Don’t mistake the presence of Jay-Z and Beyoncé on Alicia Keys' fourth album as evidence that the singer/songwriter is burrowing into modern R&B -- take it instead as evidence of the rarefied company Keys keeps, her status as a superstar so solidified that the only cameos possible are R&B/hip-hop elite.
Superstars are often given leeway to do anything they want, and so it is on The Element of Freedom, where Keys dials back the outward expansion of As I Am and turns inward, creating a clean, small-scale collection of ballads and Prince-inspired pop.

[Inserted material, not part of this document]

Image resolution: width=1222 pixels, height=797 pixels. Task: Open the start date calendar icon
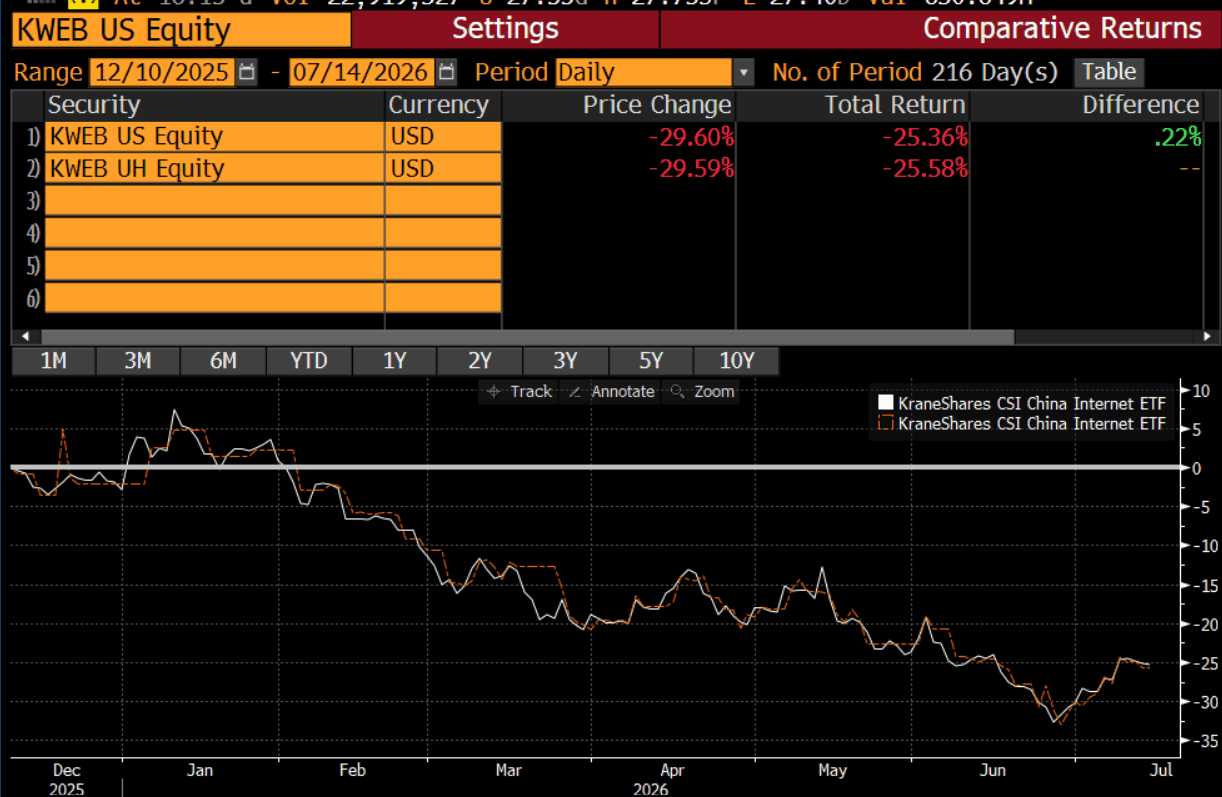point(247,73)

Always apparent on Alicia’s albums, that Prince influence is underscored by how she’s swapped the retro-soul instrumentation of her earliest music for electronics, but she’s retained the warmth, the throwback sensibility and, especially, a sense of reserve, never getting too heated or gauche.
This does mean the Prince elements feel more NPG than Revolution, but Keys trademark always has been an easy elegance.
On The Element of Freedom, that elegance is so easy it borders on the sleepy, with Keys’ understatement undercutting livelier numbers -- chief among them the bubbly Beyoncé duet “Put It in a Love Song” -- so they play as ballads.
This isn’t a complaint so much as a characteristic: her voice may crack on “Love Is My Disease,” but Keys never gets gritty, she remains reserved, never letting her singing or arrangements obscure the melodies or the classy veneer of the entire proceedings.
All this determined detachment keeps The Element of Freedom from packing a primal, passionate punch, but there is charm in Alicia’s enveloping, quiet cool: she may never break a sweat, but she knows how to sustain a sultry, not necessarily sexy, mood, and she does so here quite fetchingly.